I did not expect this post to blow up like it did, and I appreciate all the comments. But I would like to address the comments about calling CPS! They had a case opened for over a year, and it was recently closed. Family services didn’t care about the state of the basement, unfortunately.

EDIT 2

As I said, the kids are only here twice a week, and this happened over a full year span. That’s roughly 104 days. Some weekends they were fine; some they yell-talk really loud or have screaming contests non-stop, not a hurt or in trouble scream.

It’s literally like one of those screams you do if someone asks how loud you can scream, and other weekends have been obvious hell. This whole thing has been a huge buildup, not one after another events. It’s been almost 2 months with no huge out-of-pocket issues until the laundry room incident.

View the Original Reddit Post Here

Summary of Reddit Comments

The top Reddit comments reveal a strong consensus around NTA due to the roommate’s negligence and lack of responsibility towards his children. Most users agree that the behavior exhibited by the children, as well as the disrespect shown by the roommate towards the OP’s home and rules, justifies the decision to ask him to leave, highlighting the importance of maintaining boundaries for the well-being of all involved.

  • Roommate’s failure to supervise and discipline his children is seen as irresponsible.
  • OP’s attempts to help were met with disrespect, leading to a justified decision to enforce boundaries.

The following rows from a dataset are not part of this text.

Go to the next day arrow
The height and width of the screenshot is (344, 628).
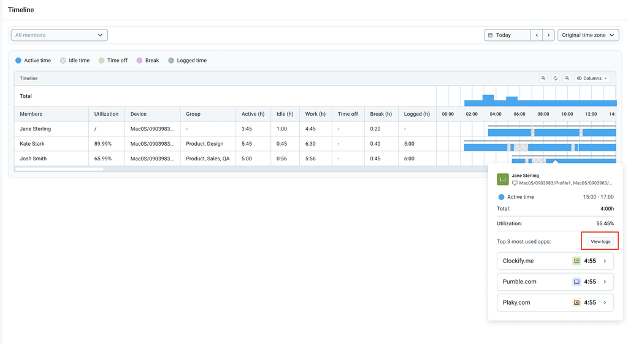click(549, 35)
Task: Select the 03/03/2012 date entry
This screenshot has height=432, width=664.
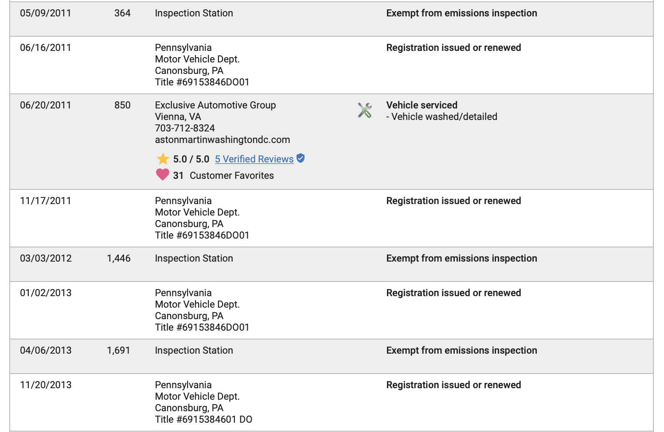Action: tap(46, 258)
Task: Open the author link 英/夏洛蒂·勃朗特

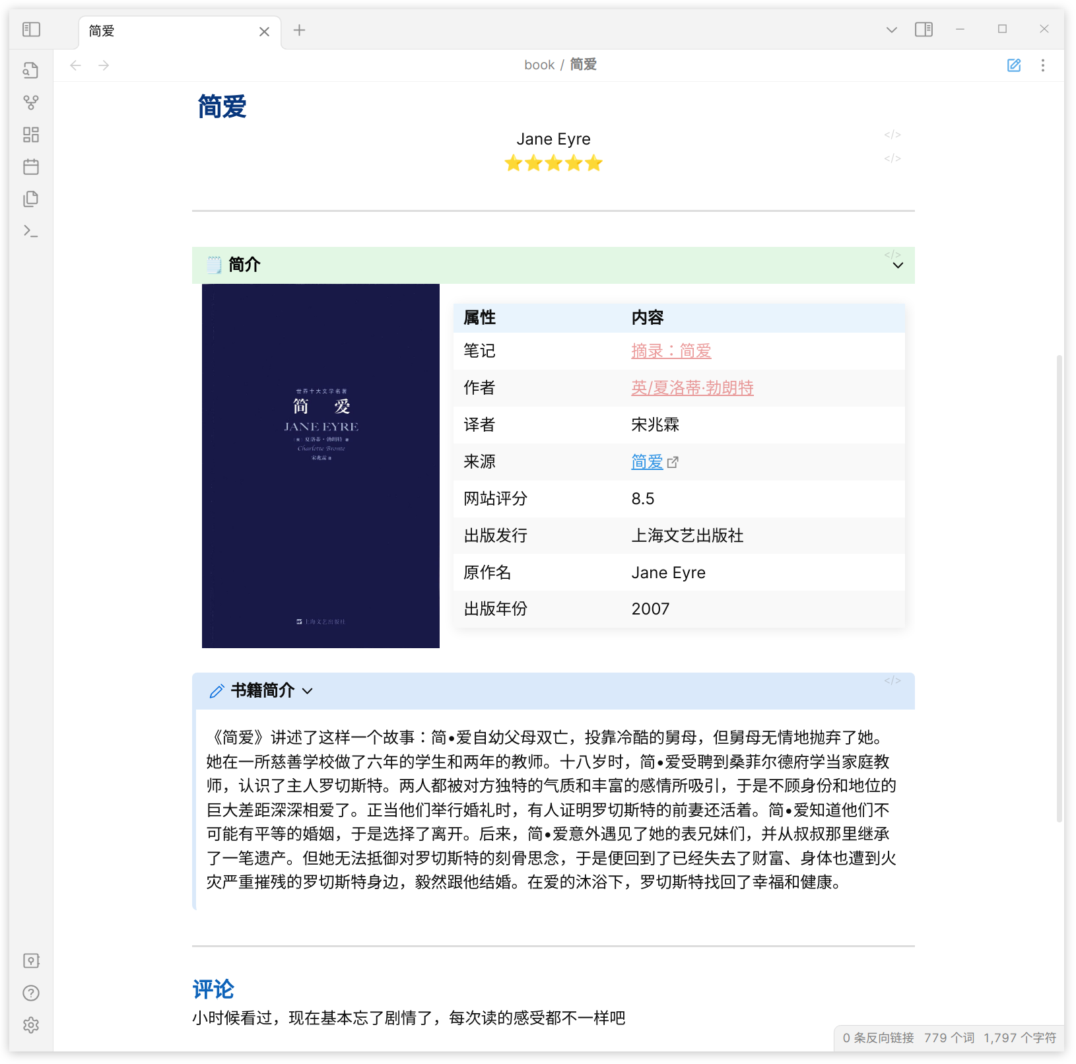Action: pyautogui.click(x=692, y=388)
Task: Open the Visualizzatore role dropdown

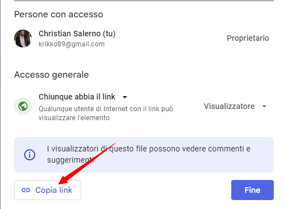Action: pyautogui.click(x=235, y=106)
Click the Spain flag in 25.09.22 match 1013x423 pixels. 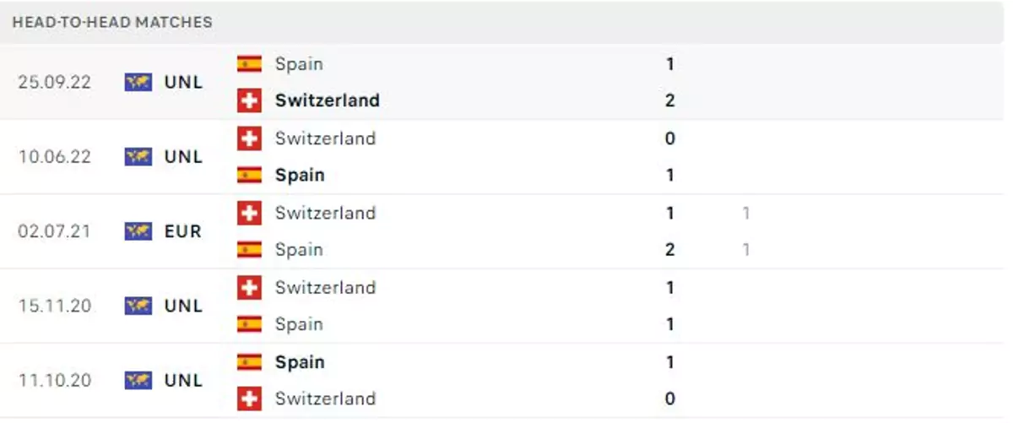click(x=249, y=64)
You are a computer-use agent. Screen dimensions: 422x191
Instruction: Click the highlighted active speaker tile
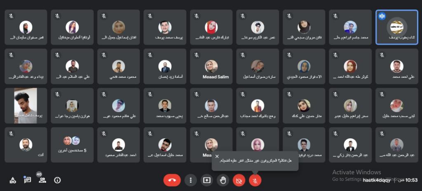coord(396,27)
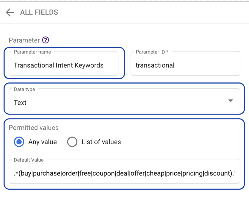Click the question mark next to Parameter
249x199 pixels.
coord(46,40)
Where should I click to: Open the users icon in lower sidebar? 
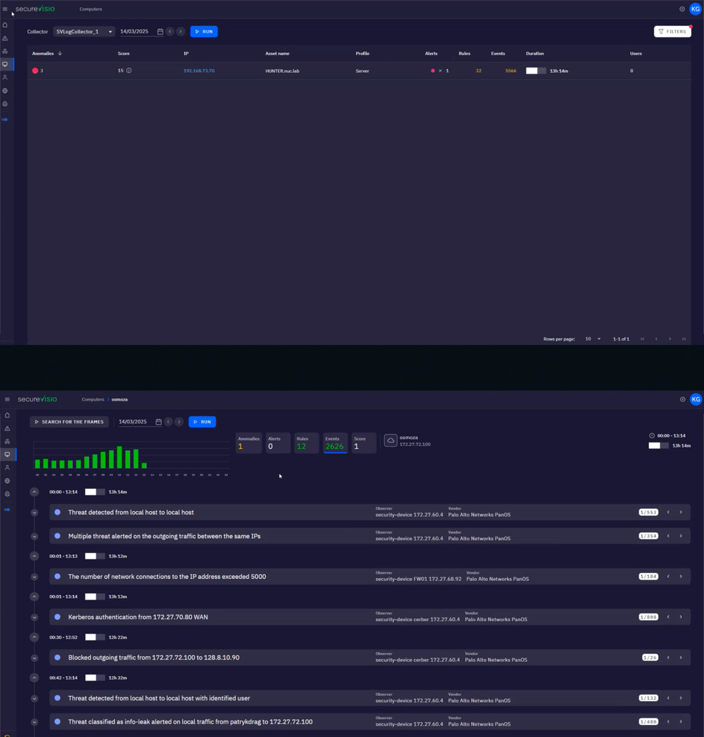click(x=7, y=468)
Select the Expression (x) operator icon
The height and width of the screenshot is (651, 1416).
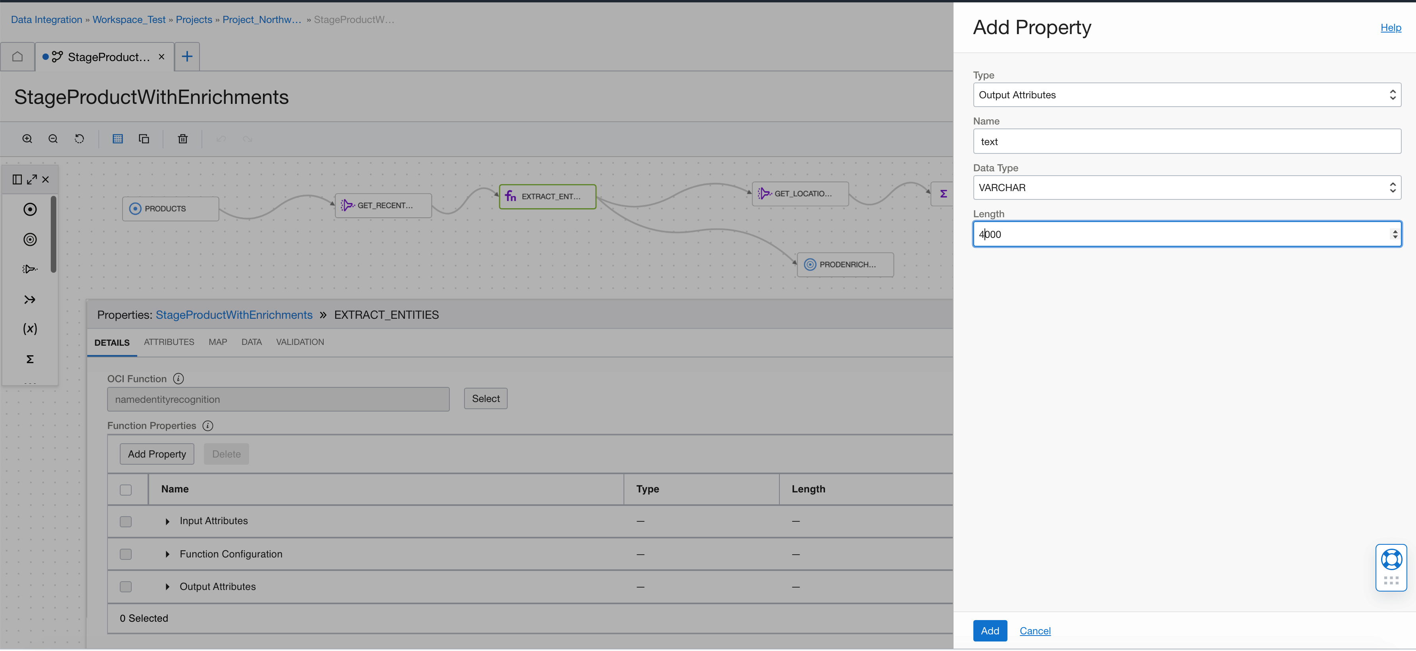click(30, 329)
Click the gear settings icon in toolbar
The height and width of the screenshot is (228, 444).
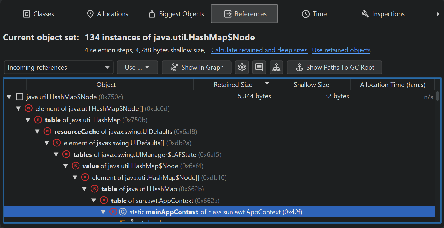click(242, 68)
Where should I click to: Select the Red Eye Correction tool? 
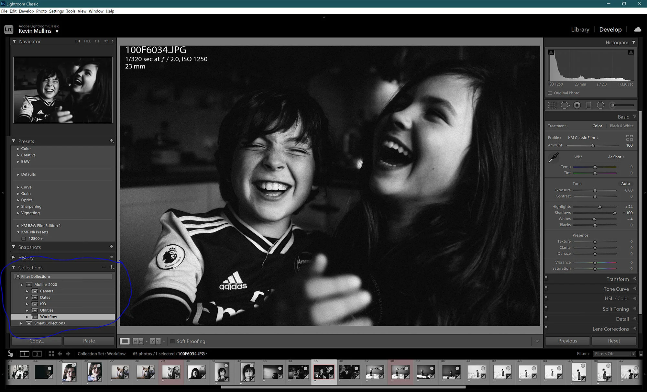point(577,105)
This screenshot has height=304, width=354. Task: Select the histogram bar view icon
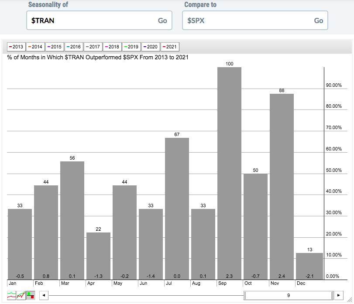tap(31, 295)
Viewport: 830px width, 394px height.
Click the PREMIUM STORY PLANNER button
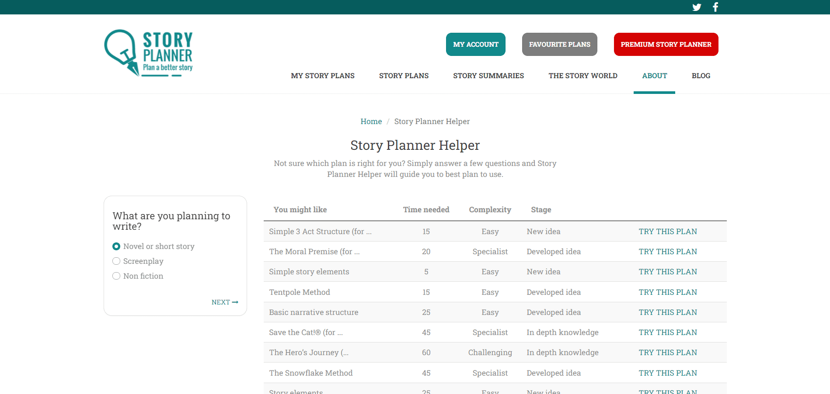[x=666, y=44]
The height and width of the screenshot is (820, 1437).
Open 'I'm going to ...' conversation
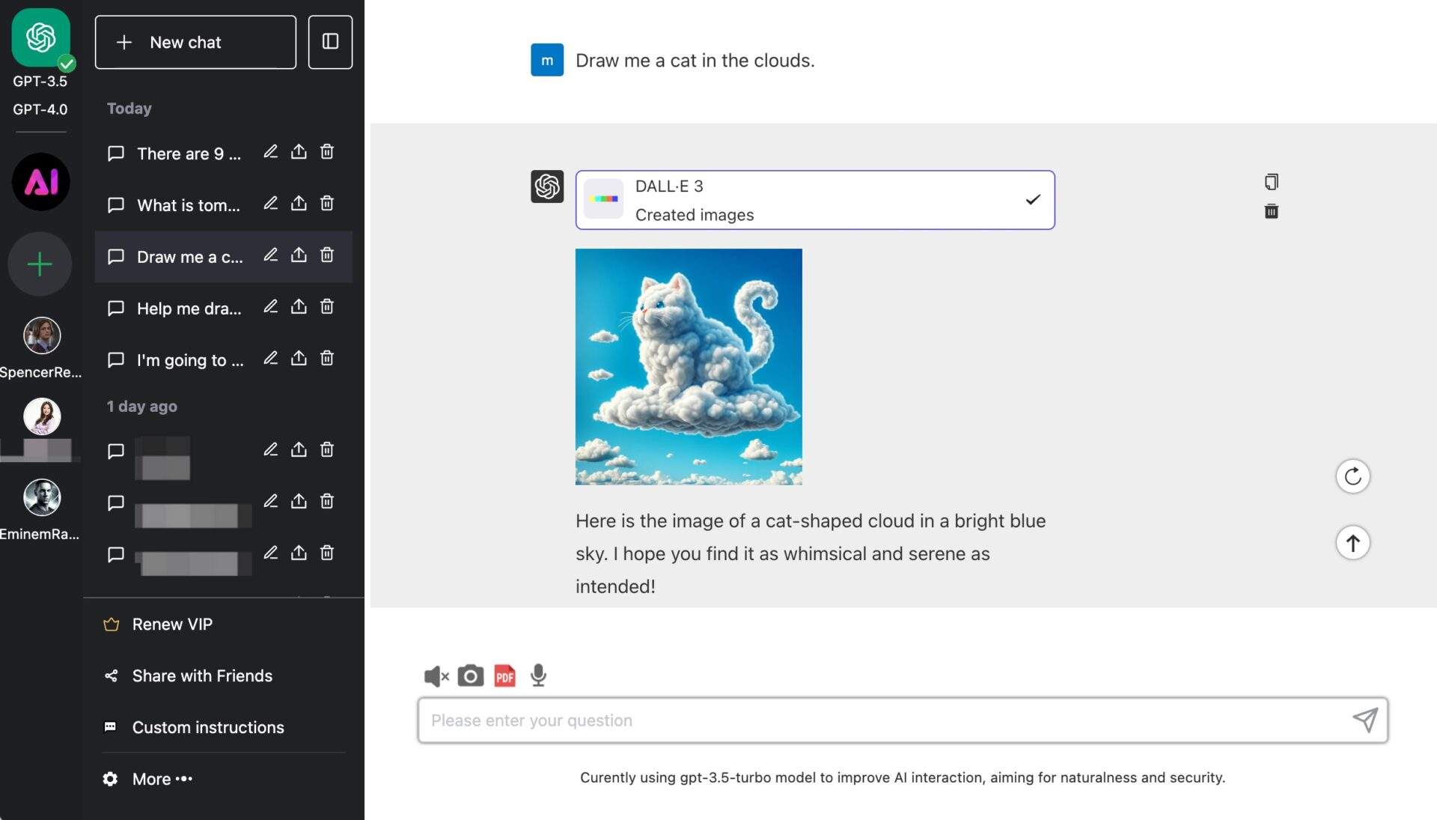pyautogui.click(x=189, y=360)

Expert Advice for Resolving the Conflict

Conflict in living arrangements can be challenging, especially when emotions and responsibilities are involved. Here are some practical steps to address the situation, considering both the couple’s and Adam’s perspectives.

For the Couple

  • Reflect on the Experience: Take time to discuss what went well and what didn’t in this living arrangement. Understanding the dynamics can help in future situations.
  • Communicate Clearly: When discussing the decision with Adam, ensure that the reasons for asking him to leave are communicated clearly and compassionately. Emphasize the impact on your family’s well-being.
  • Offer Support: If possible, assist Adam in finding alternative housing. This could include providing resources or helping him connect with local services that support families in need.
  • Set Boundaries for Future Arrangements: If you consider helping someone again, establish clear boundaries and expectations from the start. Document these agreements to avoid misunderstandings.

For Adam

  • Accept Responsibility: Acknowledge the issues that arose during the living arrangement. Understanding that his children’s behavior and his own actions contributed to the situation is crucial for personal growth.
  • Seek Help: If Adam is struggling with parenting or managing his children’s behavior, he should consider seeking support from parenting classes or local community resources.
  • Communicate Openly: Encourage Adam to express his feelings about the situation. Open dialogue can help him process the experience and learn from it.
  • Plan for the Future: Adam should create a plan for his living situation moving forward, including how to better manage his children’s behavior and ensure a stable environment for them.

Conclusion

Conflict resolution requires empathy and understanding from all parties involved. By taking these steps, both the couple and Adam can work towards a resolution that respects everyone’s needs and fosters personal growth. Remember, it’s essential to maintain open lines of communication and to approach the situation with compassion.

Join the Discussion

Inline AITA Image 3Image credit: Pixabay (This is example image – Not the actual photo)

What do you think? Would you have handled this differently?
Share your thoughts below! Vote: Do you agree with Reddit’s verdict?